Would you please return the data below verbatim, without its pictures?

Stored dataset items:
<<<<
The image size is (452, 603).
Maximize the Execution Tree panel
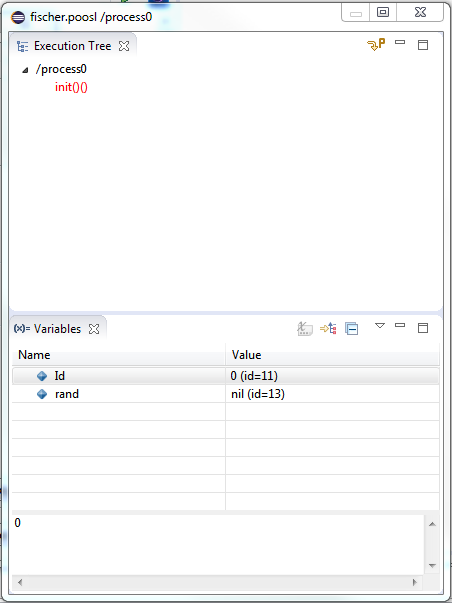pos(423,45)

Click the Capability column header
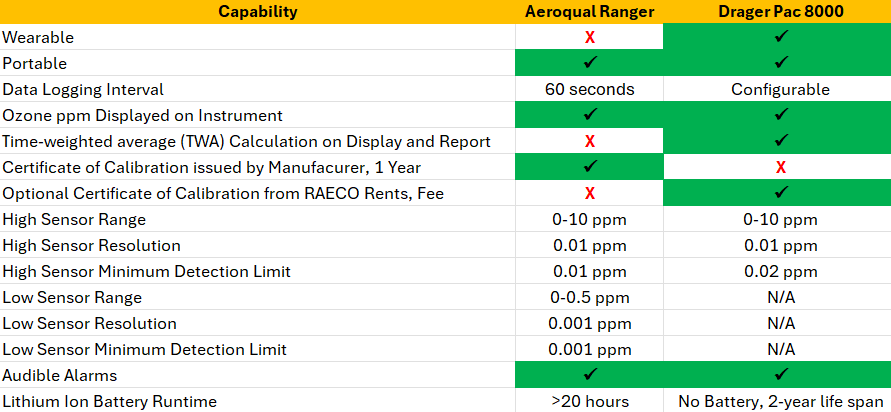click(x=258, y=12)
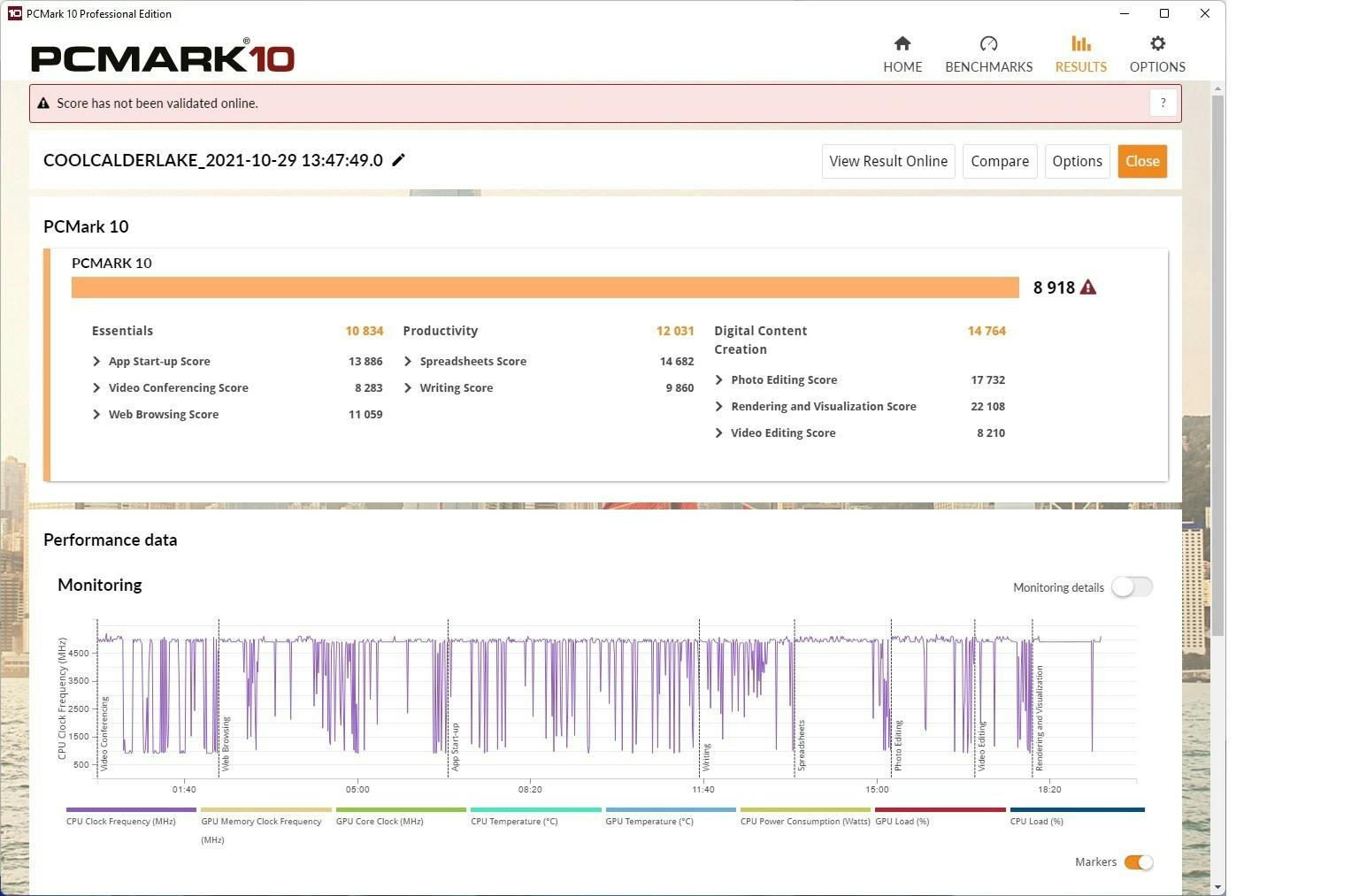
Task: Click the pencil icon to rename result
Action: (x=399, y=160)
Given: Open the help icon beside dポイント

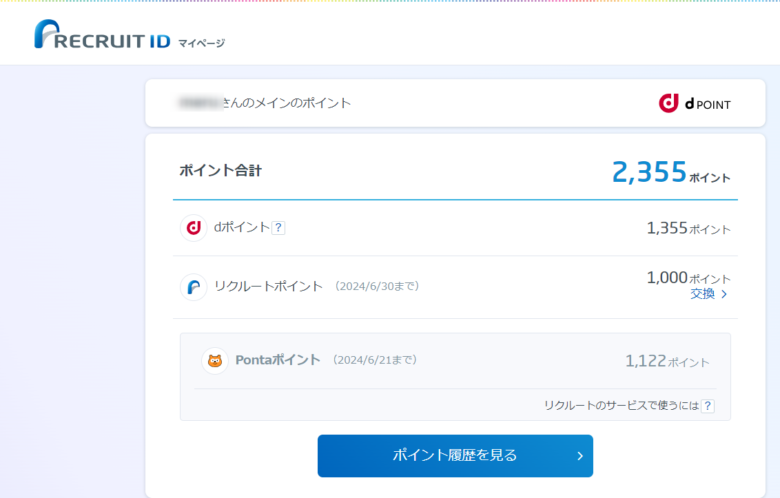Looking at the screenshot, I should 278,228.
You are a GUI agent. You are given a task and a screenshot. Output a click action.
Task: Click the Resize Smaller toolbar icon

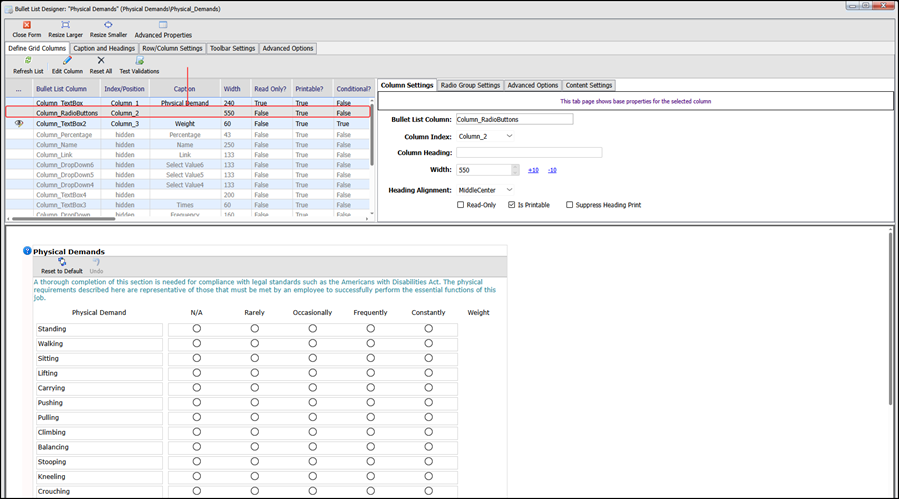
>>>>
> RESPONSE AREA
The image size is (452, 603).
Maximize the Execution Tree panel
pos(423,45)

Click the Capability column header
click(x=258, y=12)
Task: Click the pencil icon to rename result
Action: (x=399, y=160)
Given: Open the help icon beside dポイント

Looking at the screenshot, I should 278,228.
You are a GUI agent. You are given a task and a screenshot. Output a click action.
Task: Click the Resize Smaller toolbar icon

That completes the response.